Supplied information below:
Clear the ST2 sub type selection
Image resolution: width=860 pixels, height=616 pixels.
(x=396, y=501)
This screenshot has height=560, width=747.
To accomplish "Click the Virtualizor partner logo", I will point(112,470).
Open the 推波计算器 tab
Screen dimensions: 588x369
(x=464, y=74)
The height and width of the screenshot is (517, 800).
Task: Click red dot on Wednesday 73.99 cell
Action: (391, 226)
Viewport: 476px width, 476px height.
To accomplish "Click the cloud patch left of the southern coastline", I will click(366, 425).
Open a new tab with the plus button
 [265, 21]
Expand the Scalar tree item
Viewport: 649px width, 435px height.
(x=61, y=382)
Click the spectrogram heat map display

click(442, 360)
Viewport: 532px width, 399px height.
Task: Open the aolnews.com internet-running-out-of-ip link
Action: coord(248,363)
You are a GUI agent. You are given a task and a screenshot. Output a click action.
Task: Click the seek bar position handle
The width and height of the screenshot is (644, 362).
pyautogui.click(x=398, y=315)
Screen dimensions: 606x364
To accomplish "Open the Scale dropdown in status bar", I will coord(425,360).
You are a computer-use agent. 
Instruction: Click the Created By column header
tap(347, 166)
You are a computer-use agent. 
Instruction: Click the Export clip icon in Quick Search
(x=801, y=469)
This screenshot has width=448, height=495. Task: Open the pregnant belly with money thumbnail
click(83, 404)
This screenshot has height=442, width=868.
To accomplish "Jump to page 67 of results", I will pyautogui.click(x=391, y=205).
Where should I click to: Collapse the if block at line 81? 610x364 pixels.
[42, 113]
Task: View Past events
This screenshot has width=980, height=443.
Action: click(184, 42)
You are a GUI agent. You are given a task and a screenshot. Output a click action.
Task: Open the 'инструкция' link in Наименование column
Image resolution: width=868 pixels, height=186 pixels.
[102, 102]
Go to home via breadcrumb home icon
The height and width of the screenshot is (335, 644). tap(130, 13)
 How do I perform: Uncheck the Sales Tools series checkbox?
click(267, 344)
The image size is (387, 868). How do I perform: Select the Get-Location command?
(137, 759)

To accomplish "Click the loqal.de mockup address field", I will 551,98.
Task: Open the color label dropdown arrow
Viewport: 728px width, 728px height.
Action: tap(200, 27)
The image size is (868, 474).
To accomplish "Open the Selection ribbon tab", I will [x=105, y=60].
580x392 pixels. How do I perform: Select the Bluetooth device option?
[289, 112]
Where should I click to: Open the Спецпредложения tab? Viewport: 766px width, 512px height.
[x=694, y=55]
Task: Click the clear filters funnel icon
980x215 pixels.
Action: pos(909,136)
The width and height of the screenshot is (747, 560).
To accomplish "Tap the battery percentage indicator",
End of Supplied information.
What is needed is a full, exact copy of the records.

Written solution>
Clear the ST2 sub type selection
Image resolution: width=860 pixels, height=616 pixels.
(x=396, y=501)
This screenshot has height=560, width=747.
To accomplish "Click the Virtualizor partner logo", I will point(112,470).
Open the 推波计算器 tab
Screen dimensions: 588x369
(x=464, y=74)
The height and width of the screenshot is (517, 800).
Task: Click red dot on Wednesday 73.99 cell
Action: (391, 226)
Viewport: 476px width, 476px height.
To accomplish "Click the cloud patch left of the southern coastline", I will click(366, 425).
Open a new tab with the plus button
 [265, 21]
Expand the Scalar tree item
Viewport: 649px width, 435px height.
(x=61, y=382)
Click the spectrogram heat map display

click(442, 360)
Viewport: 532px width, 399px height.
Task: Open the aolnews.com internet-running-out-of-ip link
Action: coord(248,363)
You are a GUI agent. You are given a task and a screenshot. Output a click action.
Task: Click the seek bar position handle
The width and height of the screenshot is (644, 362).
pyautogui.click(x=398, y=315)
Screen dimensions: 606x364
To accomplish "Open the Scale dropdown in status bar", I will coord(425,360).
You are a computer-use agent. 
Instruction: Click the Created By column header
tap(347, 166)
You are a computer-use agent. 
Instruction: Click the Export clip icon in Quick Search
(x=801, y=469)
This screenshot has width=448, height=495. Task: Open the pregnant belly with money thumbnail
click(83, 404)
This screenshot has height=442, width=868.
To accomplish "Jump to page 67 of results", I will pyautogui.click(x=391, y=205).
Where should I click to: Collapse the if block at line 81? 610x364 pixels.
[42, 113]
Task: View Past events
This screenshot has width=980, height=443.
Action: click(184, 42)
You are a GUI agent. You are given a task and a screenshot. Output a click action.
Task: Open the 'инструкция' link in Наименование column
Image resolution: width=868 pixels, height=186 pixels.
[102, 102]
Go to home via breadcrumb home icon
The height and width of the screenshot is (335, 644). tap(130, 13)
 How do I perform: Uncheck the Sales Tools series checkbox?
click(267, 344)
The image size is (387, 868). How do I perform: Select the Get-Location command?
(137, 759)

To accomplish "Click the loqal.de mockup address field", I will 551,98.
Task: Open the color label dropdown arrow
Viewport: 728px width, 728px height.
Action: tap(200, 27)
The image size is (868, 474).
To accomplish "Open the Selection ribbon tab", I will [x=105, y=60].
580x392 pixels. How do I perform: Select the Bluetooth device option?
[289, 112]
Where should I click to: Open the Спецпредложения tab? Viewport: 766px width, 512px height.
[x=694, y=55]
Task: Click the clear filters funnel icon
980x215 pixels.
Action: pos(909,136)
The width and height of the screenshot is (747, 560).
To accomplish "Tap the battery percentage indicator",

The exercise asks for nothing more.